MATERIALS PROVIDED Start Marker

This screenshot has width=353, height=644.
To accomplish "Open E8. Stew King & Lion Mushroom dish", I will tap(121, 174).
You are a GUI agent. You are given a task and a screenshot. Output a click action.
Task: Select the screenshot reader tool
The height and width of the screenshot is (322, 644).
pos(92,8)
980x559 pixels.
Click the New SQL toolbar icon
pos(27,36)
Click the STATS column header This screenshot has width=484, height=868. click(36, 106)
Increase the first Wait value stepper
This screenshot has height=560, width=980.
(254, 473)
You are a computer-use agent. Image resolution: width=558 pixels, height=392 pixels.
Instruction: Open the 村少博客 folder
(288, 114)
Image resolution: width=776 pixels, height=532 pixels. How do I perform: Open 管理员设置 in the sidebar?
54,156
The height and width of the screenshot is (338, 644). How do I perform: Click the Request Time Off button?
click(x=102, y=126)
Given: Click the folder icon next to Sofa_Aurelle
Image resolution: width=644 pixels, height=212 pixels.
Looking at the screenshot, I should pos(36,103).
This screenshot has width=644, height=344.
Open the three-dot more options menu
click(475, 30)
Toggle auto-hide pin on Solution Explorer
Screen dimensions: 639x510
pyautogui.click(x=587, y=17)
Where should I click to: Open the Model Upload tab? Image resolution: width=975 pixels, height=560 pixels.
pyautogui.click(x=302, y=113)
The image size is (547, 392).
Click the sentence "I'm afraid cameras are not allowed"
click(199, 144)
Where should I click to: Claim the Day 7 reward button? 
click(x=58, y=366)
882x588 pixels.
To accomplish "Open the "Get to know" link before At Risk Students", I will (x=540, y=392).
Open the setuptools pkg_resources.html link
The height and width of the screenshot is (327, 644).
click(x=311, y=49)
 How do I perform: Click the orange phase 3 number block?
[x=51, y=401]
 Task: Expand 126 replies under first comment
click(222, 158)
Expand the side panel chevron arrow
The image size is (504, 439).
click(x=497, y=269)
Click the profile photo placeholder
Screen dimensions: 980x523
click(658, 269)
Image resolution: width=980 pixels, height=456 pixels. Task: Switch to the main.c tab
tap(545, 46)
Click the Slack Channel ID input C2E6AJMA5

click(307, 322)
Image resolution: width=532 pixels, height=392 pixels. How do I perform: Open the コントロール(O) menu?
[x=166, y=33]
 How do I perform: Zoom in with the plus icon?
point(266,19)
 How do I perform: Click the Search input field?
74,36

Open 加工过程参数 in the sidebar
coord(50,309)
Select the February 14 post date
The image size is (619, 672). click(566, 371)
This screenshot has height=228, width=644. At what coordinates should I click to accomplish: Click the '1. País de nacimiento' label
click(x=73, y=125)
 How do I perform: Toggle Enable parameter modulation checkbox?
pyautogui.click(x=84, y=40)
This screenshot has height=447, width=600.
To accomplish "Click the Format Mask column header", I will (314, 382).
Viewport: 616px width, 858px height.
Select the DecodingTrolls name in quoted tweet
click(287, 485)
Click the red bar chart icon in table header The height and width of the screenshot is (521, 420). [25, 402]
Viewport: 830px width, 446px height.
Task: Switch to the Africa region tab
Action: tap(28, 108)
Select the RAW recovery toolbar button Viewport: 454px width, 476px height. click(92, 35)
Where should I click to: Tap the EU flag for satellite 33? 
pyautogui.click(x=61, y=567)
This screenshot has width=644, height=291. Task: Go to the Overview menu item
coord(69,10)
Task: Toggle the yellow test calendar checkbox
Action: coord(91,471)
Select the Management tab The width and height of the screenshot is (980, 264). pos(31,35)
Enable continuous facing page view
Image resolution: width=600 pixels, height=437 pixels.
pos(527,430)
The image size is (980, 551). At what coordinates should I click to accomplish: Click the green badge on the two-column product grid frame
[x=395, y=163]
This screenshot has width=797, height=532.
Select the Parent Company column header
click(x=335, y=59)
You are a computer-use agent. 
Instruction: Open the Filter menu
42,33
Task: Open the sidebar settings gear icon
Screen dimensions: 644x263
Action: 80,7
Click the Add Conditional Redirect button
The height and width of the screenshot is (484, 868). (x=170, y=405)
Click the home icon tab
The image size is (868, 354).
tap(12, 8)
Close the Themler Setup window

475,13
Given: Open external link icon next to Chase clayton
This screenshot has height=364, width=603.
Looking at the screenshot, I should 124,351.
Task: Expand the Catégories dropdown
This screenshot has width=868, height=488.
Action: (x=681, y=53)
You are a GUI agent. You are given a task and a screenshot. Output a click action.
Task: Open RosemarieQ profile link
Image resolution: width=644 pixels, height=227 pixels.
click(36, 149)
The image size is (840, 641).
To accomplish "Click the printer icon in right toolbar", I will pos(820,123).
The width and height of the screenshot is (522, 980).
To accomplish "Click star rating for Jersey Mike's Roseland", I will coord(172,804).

MATERIALS PROVIDED End Marker

→ **WHAT IS BEING ASKED**
What lines in the data include the string "link"? Copy each one.

→ **TASK OUTPUT**
To accomplish "Open the "Get to know" link before At Risk Students", I will (x=540, y=392).
Open the setuptools pkg_resources.html link
Given: Open external link icon next to Chase clayton
Task: Open RosemarieQ profile link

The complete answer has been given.